The EPA’s responses to CEI’s comments are terse and uninformative. The agency repeatedly states that it “disagrees with these comments.” Then, with minor variations, instead of explaining its reasons, it simply cites other documents: “The basis for the EPA’s position on this issue has been stated in the preamble to the CPP (see 80 Fed. Reg. 64662, 64710-64715 (Oct. 23, 2015)) and in the EPA’s brief in the CPP litigation (State of West Virginia v. EPA, No 15-1363 (D.C. Circuit), Document # 1609995, filed April 22, 2016, at 76-98).”

That’s funny. To buttress (rather than explain) its “position,” the EPA invokes the Clean Power Plan, the very rule it has just withdrawn, and Obama-era legal argumentation that did not dissuade the Supreme Court from staying the CPP.

Also amusing, the EPA repeats the same verbiage in response to Comment 11, which notes how the ACE rule’s interpretation of the 112 exclusion differs from the opinions of all previous administrations, including those of the Obama administration.

Although ACE never discusses the 112 exclusion, it does address the issue, albeit furtively, in one anodyne sentence included among several regulatory definitions. Section 60.21(a) states:

Designated pollutant [i.e., a pollutant subject to regulation under section 111(d)] means any air pollutant, the emissions of which are subject to a standard of performance for new stationary sources, but for which air quality criteria have not been issued and that is not included on a list published under section 108(a) or section 112(b) of the Act.

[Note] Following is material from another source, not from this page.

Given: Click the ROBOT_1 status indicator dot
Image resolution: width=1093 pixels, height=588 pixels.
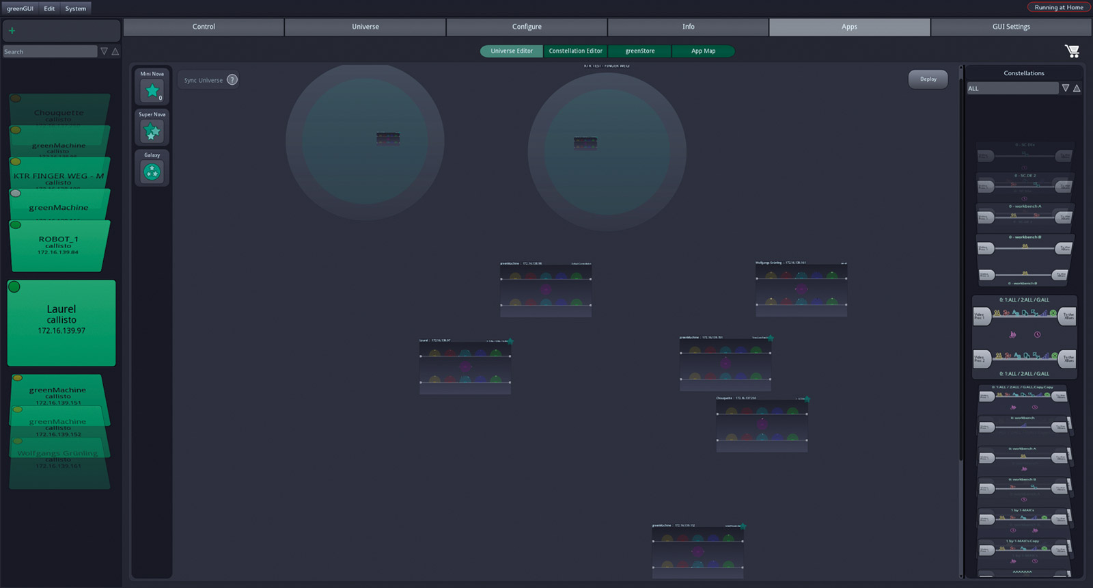Looking at the screenshot, I should point(16,225).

Section 60.21(a) replaces “any air pollutant . . . emitted from a source category regulated under CAA section 112,” language passed by the House and published in the U.S. Code, with “any air pollutant . . . not included on a list published under . . . section 112(b),” language passed by the Senate and retained in the Statutes at Large. Whereas the U.S. Code language bars the application of 111(d) to power plants, the Senate language does not, because carbon dioxide is not listed as a hazardous air pollutant under section 112(b).

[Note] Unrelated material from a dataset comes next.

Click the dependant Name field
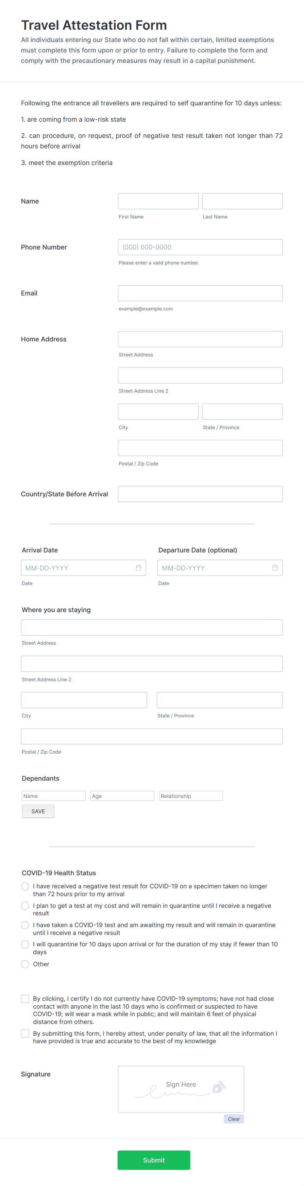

CEI’s comment letter objected that ACE surreptitiously revises EPA’s controlling legal authority. ACE replaces the U.S. Code language with the Statutes at Large language, yet without soliciting public comment on the legal propriety of the switch, and even without acknowledging that it was effectively amending the statute.

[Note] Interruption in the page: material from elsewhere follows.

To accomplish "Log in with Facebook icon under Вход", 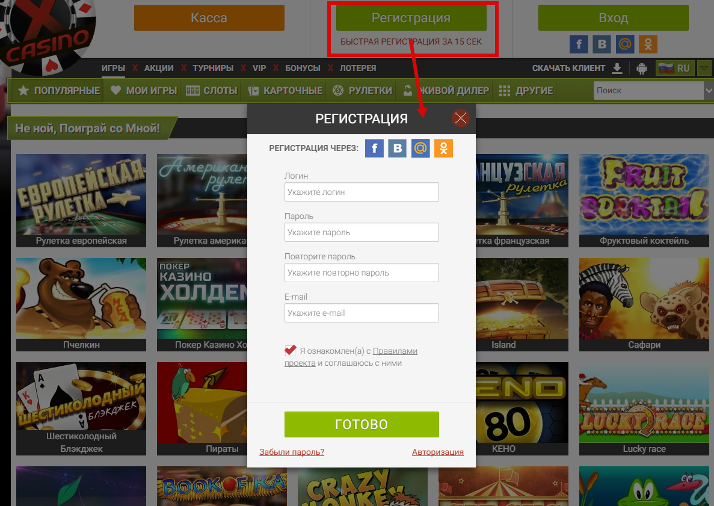I will [x=579, y=44].
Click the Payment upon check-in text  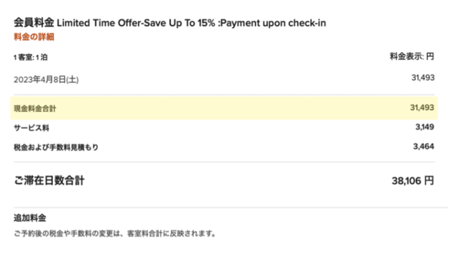(x=273, y=23)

The EPA’s response: “The EPA disagrees that there is any procedural or other legal defect arising in regard to the section 112 Exclusion issue. Interested persons were clearly able to make comments related to the section 112 Exclusion, and did so.” Yes, some did—those not lulled to sleep by the EPA’s unbroken silence about the 112 exclusion in both the August 2018 draft ACE rule and December 2017 advance notice of proposed rulemaking.

This is stunning. The claim that prior regulation under section 112 bars the EPA from regulating power plants under section 111(d) was a key theme of the first state and industry briefs challenging the Clean Power Plan. Petitioners pressed it throughout the litigation, including in oral argument. All motions to stay the CPP also either agreed with or featured the U.S. Code version of the 112 exclusion.

Whether or not one agrees with CEI’s assessment that the U.S. Code version is the genuine article, ACE relies on a novel legal opinion for which the EPA adduces no specific support.    

The Obama administration’s June 2014 proposed Clean Power Plan rule, the accompanying CPP Legal Memorandum, and the final CPP rule wrestled at length with the alternative House and Senate versions of 111(d). The Obama administration concluded that EPA should “give some effect” to “both” versions, and attempted to mix and match elements of each. The George W. Bush administration also tried to combine elements of the two versions in its Clean Air Mercury Rule (CAMR). The Clinton-era EPA considered the House version the correct language and the Senate version a clerical error. No previous administration took the position that the EPA implicitly takes in 60.21(a), namely, that the Statutes at Large version is authoritative and the Code version should simply be ignored.

The ACE rule is almost certain to be litigated. If petitioners press the issue of the 112 exclusion, judges will likely not be satisfied by invocations of the Clean Power Plan preamble or the agency’s Obama-era brief in West Virginia et al. v. EPA.